Filter the records below and copy every line containing the word "category".

Segment Start: STORED DATA

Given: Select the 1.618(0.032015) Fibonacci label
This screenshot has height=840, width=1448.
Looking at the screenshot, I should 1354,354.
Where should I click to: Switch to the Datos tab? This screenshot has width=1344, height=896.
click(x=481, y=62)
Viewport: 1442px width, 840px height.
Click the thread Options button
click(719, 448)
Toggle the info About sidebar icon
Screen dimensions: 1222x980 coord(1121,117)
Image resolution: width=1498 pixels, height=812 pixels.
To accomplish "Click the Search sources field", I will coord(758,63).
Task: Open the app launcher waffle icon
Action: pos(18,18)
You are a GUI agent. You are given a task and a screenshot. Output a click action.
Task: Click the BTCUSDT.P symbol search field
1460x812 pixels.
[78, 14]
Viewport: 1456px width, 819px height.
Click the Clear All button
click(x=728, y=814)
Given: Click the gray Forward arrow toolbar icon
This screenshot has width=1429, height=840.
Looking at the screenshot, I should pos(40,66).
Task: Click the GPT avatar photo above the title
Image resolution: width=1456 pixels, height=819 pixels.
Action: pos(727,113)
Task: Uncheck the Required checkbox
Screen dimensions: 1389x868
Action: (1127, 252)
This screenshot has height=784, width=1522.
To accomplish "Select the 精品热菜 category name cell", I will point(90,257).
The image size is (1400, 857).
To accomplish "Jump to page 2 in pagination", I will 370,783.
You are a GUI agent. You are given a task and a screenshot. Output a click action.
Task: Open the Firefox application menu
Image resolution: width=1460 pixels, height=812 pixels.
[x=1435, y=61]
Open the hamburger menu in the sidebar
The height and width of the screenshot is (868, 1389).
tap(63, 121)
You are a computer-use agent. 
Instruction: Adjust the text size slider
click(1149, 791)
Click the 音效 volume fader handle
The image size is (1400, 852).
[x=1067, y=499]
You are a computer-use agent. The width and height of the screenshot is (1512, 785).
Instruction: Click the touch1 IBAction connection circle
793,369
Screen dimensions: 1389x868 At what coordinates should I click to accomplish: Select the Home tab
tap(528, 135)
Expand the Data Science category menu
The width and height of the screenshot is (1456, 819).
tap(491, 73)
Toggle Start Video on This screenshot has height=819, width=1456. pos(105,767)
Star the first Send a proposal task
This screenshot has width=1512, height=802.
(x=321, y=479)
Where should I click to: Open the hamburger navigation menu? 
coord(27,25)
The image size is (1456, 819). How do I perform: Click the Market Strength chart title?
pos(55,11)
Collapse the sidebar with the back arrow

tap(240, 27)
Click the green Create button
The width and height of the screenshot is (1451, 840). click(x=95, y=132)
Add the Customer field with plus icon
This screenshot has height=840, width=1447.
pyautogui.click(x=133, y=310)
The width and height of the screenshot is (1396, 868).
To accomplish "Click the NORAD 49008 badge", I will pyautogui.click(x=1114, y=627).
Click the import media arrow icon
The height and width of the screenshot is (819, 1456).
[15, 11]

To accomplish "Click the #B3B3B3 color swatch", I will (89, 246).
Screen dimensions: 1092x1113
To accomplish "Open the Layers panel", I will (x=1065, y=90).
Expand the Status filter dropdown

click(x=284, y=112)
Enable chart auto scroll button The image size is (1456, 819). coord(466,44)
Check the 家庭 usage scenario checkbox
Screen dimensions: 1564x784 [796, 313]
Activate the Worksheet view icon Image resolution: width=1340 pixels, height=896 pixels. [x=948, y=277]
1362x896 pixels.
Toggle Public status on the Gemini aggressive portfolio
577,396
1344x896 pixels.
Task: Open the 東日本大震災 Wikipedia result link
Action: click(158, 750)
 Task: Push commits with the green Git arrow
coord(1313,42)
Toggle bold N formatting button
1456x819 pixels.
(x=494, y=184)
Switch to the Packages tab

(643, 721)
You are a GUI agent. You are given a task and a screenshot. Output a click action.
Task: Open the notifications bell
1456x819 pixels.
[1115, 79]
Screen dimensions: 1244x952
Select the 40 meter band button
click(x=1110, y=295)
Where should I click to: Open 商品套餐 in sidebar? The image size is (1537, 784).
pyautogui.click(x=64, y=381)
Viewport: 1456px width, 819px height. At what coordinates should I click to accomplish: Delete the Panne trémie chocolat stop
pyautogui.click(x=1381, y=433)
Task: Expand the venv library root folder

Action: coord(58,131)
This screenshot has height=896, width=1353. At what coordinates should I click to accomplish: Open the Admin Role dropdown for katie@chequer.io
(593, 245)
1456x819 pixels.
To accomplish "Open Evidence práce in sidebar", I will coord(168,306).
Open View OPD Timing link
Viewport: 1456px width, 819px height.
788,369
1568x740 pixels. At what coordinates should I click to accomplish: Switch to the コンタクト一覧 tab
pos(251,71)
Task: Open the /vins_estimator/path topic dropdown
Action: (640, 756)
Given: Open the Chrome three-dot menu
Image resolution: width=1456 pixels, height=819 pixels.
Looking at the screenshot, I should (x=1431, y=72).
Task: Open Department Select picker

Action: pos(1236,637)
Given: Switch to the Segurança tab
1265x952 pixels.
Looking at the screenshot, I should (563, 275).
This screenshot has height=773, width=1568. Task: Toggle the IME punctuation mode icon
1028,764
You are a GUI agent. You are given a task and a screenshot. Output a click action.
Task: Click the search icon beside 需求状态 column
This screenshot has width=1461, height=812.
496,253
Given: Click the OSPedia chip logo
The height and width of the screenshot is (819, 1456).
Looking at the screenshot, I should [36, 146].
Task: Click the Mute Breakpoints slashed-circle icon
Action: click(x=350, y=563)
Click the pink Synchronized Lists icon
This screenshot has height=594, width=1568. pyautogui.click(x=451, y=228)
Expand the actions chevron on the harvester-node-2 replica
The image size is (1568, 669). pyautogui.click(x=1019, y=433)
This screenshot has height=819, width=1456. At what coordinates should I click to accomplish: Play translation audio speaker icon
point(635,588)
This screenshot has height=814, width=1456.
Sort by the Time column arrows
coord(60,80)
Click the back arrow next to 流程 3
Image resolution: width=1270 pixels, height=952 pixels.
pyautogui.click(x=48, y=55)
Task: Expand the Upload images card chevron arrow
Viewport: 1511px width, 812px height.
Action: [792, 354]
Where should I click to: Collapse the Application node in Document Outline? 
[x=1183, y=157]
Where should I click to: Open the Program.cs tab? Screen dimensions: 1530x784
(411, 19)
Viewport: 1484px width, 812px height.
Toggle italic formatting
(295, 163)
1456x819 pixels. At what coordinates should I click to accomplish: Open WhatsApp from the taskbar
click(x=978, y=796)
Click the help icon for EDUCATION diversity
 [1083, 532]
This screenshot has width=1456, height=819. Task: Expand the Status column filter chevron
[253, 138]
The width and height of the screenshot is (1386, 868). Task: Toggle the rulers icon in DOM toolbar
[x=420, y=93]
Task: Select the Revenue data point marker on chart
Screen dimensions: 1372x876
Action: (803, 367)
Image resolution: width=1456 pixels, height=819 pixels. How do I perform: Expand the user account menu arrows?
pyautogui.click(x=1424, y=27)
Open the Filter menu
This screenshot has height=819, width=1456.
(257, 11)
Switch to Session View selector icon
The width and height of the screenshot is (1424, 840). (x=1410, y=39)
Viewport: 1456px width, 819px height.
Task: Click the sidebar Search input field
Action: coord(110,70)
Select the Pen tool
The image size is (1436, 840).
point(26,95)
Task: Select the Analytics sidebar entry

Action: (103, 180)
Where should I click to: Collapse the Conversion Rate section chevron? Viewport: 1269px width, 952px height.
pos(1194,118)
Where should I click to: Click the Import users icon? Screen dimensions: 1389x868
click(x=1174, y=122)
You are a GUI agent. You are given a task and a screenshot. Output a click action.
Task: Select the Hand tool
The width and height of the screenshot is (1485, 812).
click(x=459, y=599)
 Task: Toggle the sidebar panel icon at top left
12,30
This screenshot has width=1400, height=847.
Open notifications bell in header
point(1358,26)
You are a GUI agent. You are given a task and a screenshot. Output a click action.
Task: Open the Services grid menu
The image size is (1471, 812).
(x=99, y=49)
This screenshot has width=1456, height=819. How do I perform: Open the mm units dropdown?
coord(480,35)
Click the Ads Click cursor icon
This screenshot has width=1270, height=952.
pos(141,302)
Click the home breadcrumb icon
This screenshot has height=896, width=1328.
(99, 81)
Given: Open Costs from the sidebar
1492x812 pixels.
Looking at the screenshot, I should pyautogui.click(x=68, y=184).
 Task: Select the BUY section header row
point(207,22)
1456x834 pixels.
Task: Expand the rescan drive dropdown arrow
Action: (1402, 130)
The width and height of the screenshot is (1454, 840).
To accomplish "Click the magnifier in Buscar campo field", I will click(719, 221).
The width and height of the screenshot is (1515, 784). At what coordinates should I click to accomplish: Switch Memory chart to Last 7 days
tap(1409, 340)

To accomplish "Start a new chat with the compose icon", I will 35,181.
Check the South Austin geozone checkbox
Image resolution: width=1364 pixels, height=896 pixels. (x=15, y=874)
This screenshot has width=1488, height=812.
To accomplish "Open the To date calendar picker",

Segment End: STORED DATA

__YOUR SOLUTION__
To accomplish "Select the 精品热菜 category name cell", I will point(90,257).
Expand the Data Science category menu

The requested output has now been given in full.